FOM: suspect

Lou van den Dries vddries at math.uiuc.edu
Sun Dec 28 04:31:21 EST 1997


    My name is Lou van den Dries, I am a professor of mathematics 
at the University of Illinois, and my interests include FOM. 
    I would have reacted earlier to some recent messages of Harvey, 
but I broke my right arm a week ago in a stupid accident, and had to 
take it easy for a few days. Let me get back into the ring. 
I won't descend to the level of Harvey's message to Thayer, but will 
otherwise not mince words, following the example of the "new rules" message.
    Below GII refers to "general intellectual interest".

   Previously I called Harvey's notion of GII suspect.
In an earlier round when Harvey and Steve appealed to GII, 
their ultimate recourse was: "you just don't get it", and "you are
congenitally 
incapable of grasping certain basic facts". (Addressing Anand and me, I
believe.) 
They, Harvey and Steve, claimed to be experts on the matter of GII, 
and we, as "pure mathematicians", had lost or had not developed these
instincts. 

   My *experience* in the course of 30 years has indeed made me suspicious of
certain wide spread instincts that Harvey and Steve may have in mind here, 
and which I share: these instincts, covered by a thin veneer of questionable 
philosophy, are often used to justify ignorance of major developments in 
mathematical thought of the last 200 years that are outside of the
*relatively minor* 
and *exceedingly familiar* FOM-line:  Cantor, Frege, Goedel, ...  
Agreed, the basic ideas of this last line are of fairly general
*mathematical* interest, 
and easy to grasp (since one starts from scratch), but I consider it
preposterous to 
claim that the more recent development in the FOM-line (reverse math, for
example) 
has this "general interest" character with respect to mathematics and
computer science, 
let alone science in general. This is not to deny certain virtues of FOM as
pursued 
by Harvey and Steve: I do value the connections to certain parts of
combinatorics, 
but why exaggerate the (future) impact of this on the rest of mathematics?
   By the way, I do consider P=NP as of general mathematical interest, and
recognize 
that the origin of this problem is partly in FOM (and partly in number
theory and 
computer science), but present research around P=NP can hardly be claimed
under the 
FOM flag (and probably Harvey doesn't.)
   In one of his last messages Harvey puts forward an astonishingly
ambitious goal
for his intellectual activities: to make it possible that those of us with
intellectual 
gifts can become once again as Aristotle and Leibniz were in their time,
rising far 
above the level of being only an expert in a *relatively* small area.
Fantastic!

## MATERIAL
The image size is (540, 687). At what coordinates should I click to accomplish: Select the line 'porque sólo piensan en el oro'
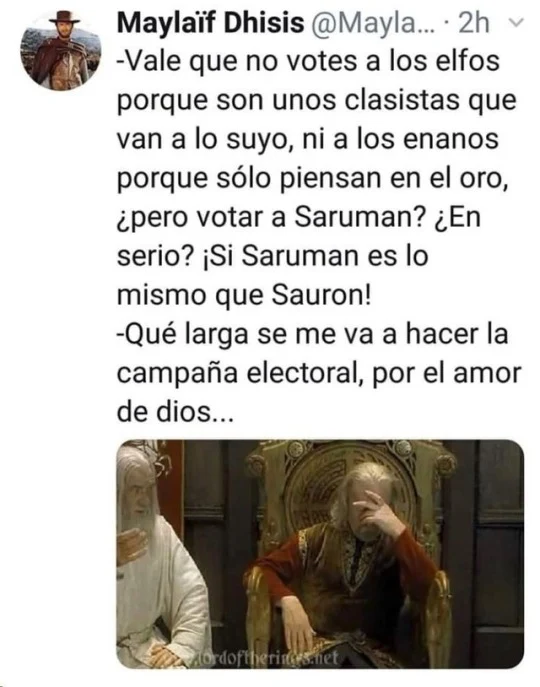313,178
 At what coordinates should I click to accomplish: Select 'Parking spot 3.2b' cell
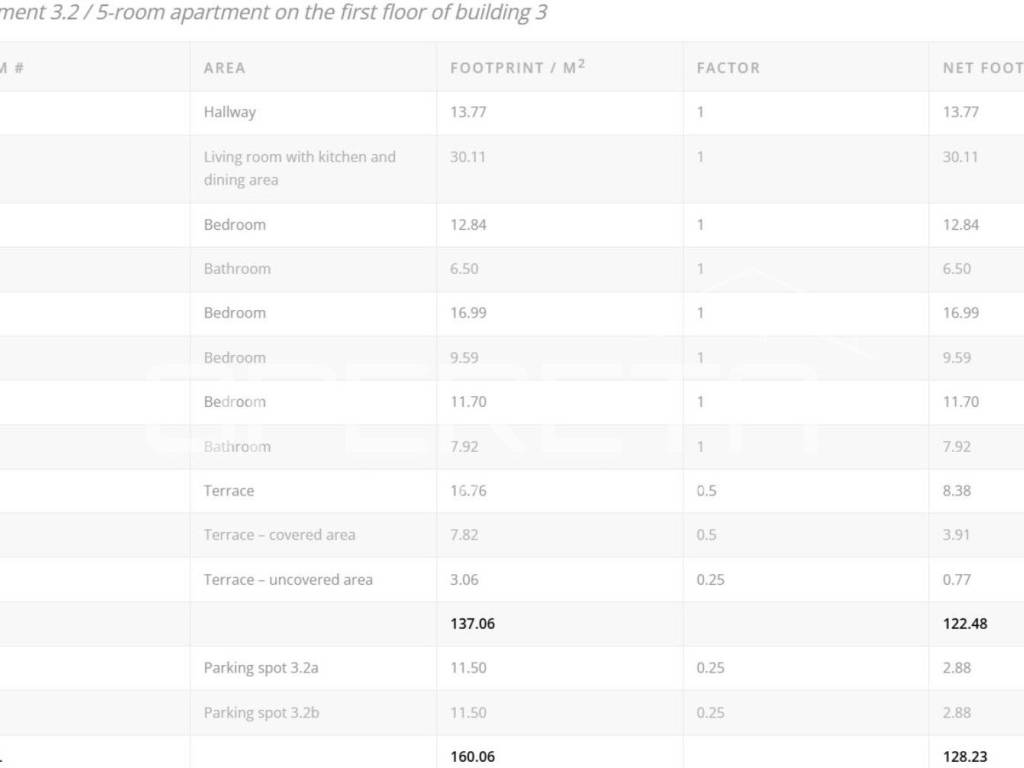[261, 712]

## YOUR TASKS
(a) Decide whether each statement agrees with the message on general intellectual interest. Answer yes or no for each, and quote the words of the message that settle it.
(i) The writer broke a left arm a week before posting.
(ii) The writer regards P=NP as being of general mathematical interest.
(iii) The writer values connections to certain parts of combinatorics.
(b) In the message on general intellectual interest, what does the abbreviation GII stand for?
(c) Proceed with the message on general intellectual interest, picking up after its final word, "Fantastic!"
The material placed after the text comes from an unrelated source.

## ANSWERS PROVIDED
(a)
(i) No: "I broke my right arm a week ago"
(ii) Yes: "I do consider P=NP as of general mathematical interest"
(iii) Yes: "I do value the connections to certain parts of combinatorics"

(b) GII stands for "general intellectual interest."

(c)
This would surely be of revolutionary significance. But from what i know of
Harvey's 
work in FOM, there is *nothing* there to make this ambition remotely
plausible even 
with respect to, say, the major accomplishments of mathematics as of 1900. 
On the contrary, FOM-preoccupations tend to make it harder to catch the
spirit in 
which math is and was done, and is best understood: I have been thoroughly
exposed 
to FOM throughout my career, and to other parts of mathematics as well, and
I have 
experience in relating the two, as to their various claims and ways of
doing things.) 
  And mathematics is only a small part of the big picture Harvey conjures up! 
  Actually, I think it would be an interesting project to equip the average
research 
mathematician of today with the mathematical knowledge, and more
importantly, the 
mathematical flair and instincts of, say, Hilbert and Poincare, to mention
the most 
prominent mathematicians of 1900. This would perhaps be a doable project,
but of a 
much more modest scope than Harvey's. FOM would play a role, but in my
opinion not 
a dominant one, in this limited enterprise. 
   Harvey's reactions to Franzen and Thayer (followed by the promulgation
of the 
"new rules") have confirmed my other suspicions on Harvey's GII, which
Thayer made 
explicit: clearly, Harvey's appeals to GII are often mere bluff and bluster, 
a stick to hit the opposition with. 
   Nothing wrong with blustering on your own FOM list where you are the boss 
(as someone reminded us a while ago), though I wonder if this is how you sway
serious intellectual opinion to your side. But why claim that the other guy 
(me in this case) must be the only one on the fom-list to doubt that certain 
FOM matters are GII-stuff, when you surely know better? The messages of
Thayer and 
Franzen immediately refuted that particular claim. Does that explain the
savage reaction?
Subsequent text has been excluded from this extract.